The Zoroaster Temple

Hanging out by the ruins

Pretty fascinating to think about

After eating a late afternoon snack at the Native American ruins and taking some time to check them out, we headed back down the stream and looked for a place to camp.  We found a nice spot for the bivy sacks, ate dinner, then wandered down the creek a little ways before we crawled into the bags and  went to sleep.  Of course at 6:30, we weren't all that tired so we watched the stars for a while before settling down to sleep.  Clear Creek was definitely warmer than our night in the Mazatzal Mountains, but camping by the creek lead to a bit more humidity and condensation was soon forming on the inside of my bag.  The way to deal with condensation is to open up your bivy sack and get more air flow, but this also means a colder night.  Fortunately, it wasn't all that cold and I slept nearly the entire night without waking up.

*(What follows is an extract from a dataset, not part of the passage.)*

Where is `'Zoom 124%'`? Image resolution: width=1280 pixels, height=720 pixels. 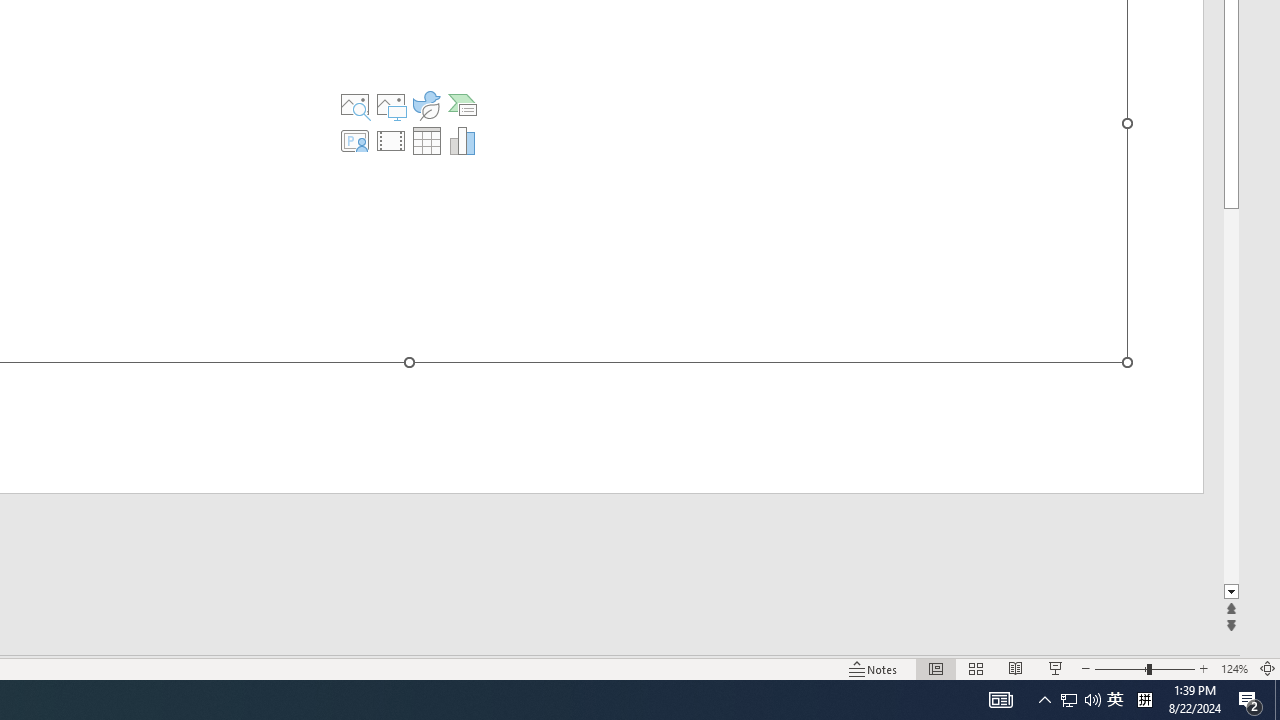 'Zoom 124%' is located at coordinates (1233, 669).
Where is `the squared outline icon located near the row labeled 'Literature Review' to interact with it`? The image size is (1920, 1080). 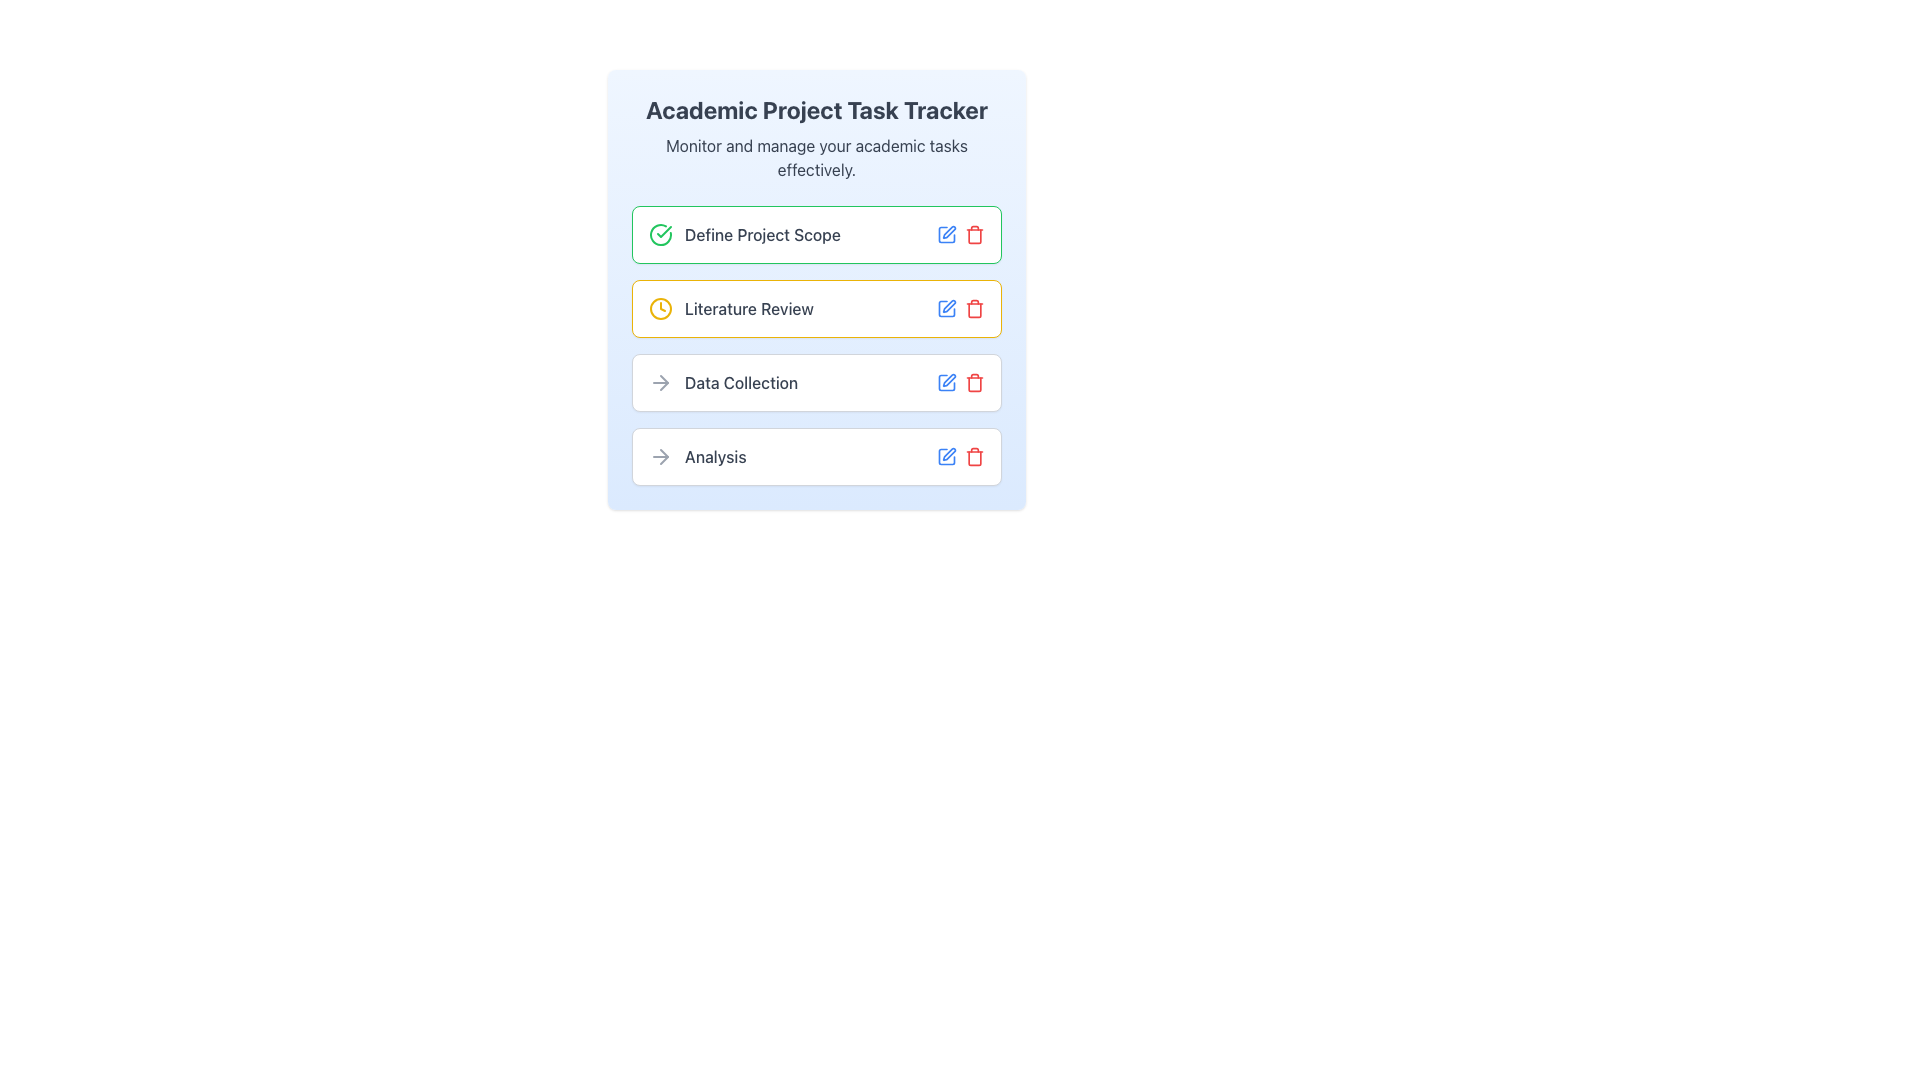 the squared outline icon located near the row labeled 'Literature Review' to interact with it is located at coordinates (945, 308).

When morning came we packed up quickly and were soon on the trail heading of the Clear Creek drainage.  Breakfast was chilly but it didn't take long for us to warm up on the climb and start shedding clothes.  After a couple short stop to lose some clothes, we were cruising along the Tonto Platform enjoying a warm sunny morning in the canyon.  We didn't see anyone until we were descending down toward Phantom Ranch where we filled up our bottles and started the climb back up to the South Rim.


Getting under way

Up and out

The Tonto Platform

Just upstream from Phantom Ranch
We started the hike up to the South Rim and decided to just eat on the walk to save some time so we munched on sunflower seeds, dried fruit, and jerky for the first section of the climb.  Once we reached the Tipoff we caught up with a group of mules who were only a couple hundred yards ahead of us.  Initially we were worried we'd be eating dust to the rim, but as soon as we caught up to the mules the skinners stopped the train and let us by.  What great guys!  Jacob and I continued on the long sunny section up to Skeleton Ridge and then on to Cedar Ridge where the cool air from the rim was finally starting to come down.  The climb was pretty uneventful as we saw quite a few people and mostly just chugged along.  The one mind boggling thing was the people, well, the canyon is mind boggling too.  First, you have no clue how many people where yak tracks to the bottom on the Canyon.  Maybe the first mile was icy.  Also there was this older dude who was wheeling something like a wheelbarrow full of stuff down the Kaibab.  I kid you not.  First, I don't think you can have wheeled vehicles in the canyon.  Second, how was he going get that think out?  Last, if your one mile into the canyon after noon, I sure hope you can make it to the bottom.  Anyhow, we were nearly out and ready to jog the last couple miles along the rim back to the car when we hit mule train number 2.  These were not the supply mules this time, but the touring group.  Anyhow, I have no doubt they cost us 15 minutes in the last quarter mile.  I don't think mules should be in the canyon at all, but this group really pissed us off.  Anyhow, we enjoyed a quick jog along the rim and hopped in the car much sooner than anticipated.